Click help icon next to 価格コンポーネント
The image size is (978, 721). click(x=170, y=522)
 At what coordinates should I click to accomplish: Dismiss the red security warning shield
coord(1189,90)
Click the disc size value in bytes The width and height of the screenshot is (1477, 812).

★ ★ ★

• [What is needed]: Render the entries above as a JSON list of strings, one string per line, starting with the line that contains "At what coordinates" and going on through the end of the entries. Leave out blank lines.

• [The completed task]:
[
  " At what coordinates should I click to accomplish: Dismiss the red security warning shield",
  "coord(1189,90)",
  "Click the disc size value in bytes The width and height of the screenshot is (1477, 812)."
]